(begin)

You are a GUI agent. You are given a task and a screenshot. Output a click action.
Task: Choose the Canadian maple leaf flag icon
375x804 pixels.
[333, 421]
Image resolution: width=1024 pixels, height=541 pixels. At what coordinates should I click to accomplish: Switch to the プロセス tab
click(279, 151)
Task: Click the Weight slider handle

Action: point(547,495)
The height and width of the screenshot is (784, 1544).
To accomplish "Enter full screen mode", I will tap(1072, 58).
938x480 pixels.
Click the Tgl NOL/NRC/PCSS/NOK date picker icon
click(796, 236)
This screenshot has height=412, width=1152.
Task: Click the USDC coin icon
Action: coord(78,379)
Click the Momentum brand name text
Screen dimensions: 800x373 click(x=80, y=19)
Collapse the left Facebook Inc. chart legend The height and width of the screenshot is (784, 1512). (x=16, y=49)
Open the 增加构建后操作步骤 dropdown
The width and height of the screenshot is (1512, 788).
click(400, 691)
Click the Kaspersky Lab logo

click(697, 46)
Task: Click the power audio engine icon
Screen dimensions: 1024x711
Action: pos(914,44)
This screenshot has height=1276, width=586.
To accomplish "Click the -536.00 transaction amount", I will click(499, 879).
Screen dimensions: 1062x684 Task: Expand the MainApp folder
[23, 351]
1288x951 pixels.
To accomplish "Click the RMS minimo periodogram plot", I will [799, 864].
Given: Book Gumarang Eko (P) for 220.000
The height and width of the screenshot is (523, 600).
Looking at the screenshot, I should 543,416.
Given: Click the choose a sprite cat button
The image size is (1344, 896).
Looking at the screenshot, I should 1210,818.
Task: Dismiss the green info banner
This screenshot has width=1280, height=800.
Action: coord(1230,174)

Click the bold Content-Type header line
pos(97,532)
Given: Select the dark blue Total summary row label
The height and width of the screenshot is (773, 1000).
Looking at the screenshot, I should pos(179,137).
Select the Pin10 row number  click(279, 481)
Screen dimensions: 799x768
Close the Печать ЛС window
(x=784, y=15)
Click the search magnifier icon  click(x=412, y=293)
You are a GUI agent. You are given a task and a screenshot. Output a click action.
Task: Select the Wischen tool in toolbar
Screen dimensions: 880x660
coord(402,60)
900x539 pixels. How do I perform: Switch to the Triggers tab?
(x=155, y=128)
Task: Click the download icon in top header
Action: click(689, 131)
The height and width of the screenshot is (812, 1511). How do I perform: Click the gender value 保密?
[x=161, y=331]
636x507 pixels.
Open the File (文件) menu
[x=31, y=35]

(end)

Directions for this task: Repeat the records verbatim, starting at the line containing "Screen dimensions: 799x768" and ending at the last line of the records.

Response below:
Screen dimensions: 799x768
Close the Печать ЛС window
(x=784, y=15)
Click the search magnifier icon  click(x=412, y=293)
You are a GUI agent. You are given a task and a screenshot. Output a click action.
Task: Select the Wischen tool in toolbar
Screen dimensions: 880x660
coord(402,60)
900x539 pixels. How do I perform: Switch to the Triggers tab?
(x=155, y=128)
Task: Click the download icon in top header
Action: click(689, 131)
The height and width of the screenshot is (812, 1511). How do I perform: Click the gender value 保密?
[x=161, y=331]
636x507 pixels.
Open the File (文件) menu
[x=31, y=35]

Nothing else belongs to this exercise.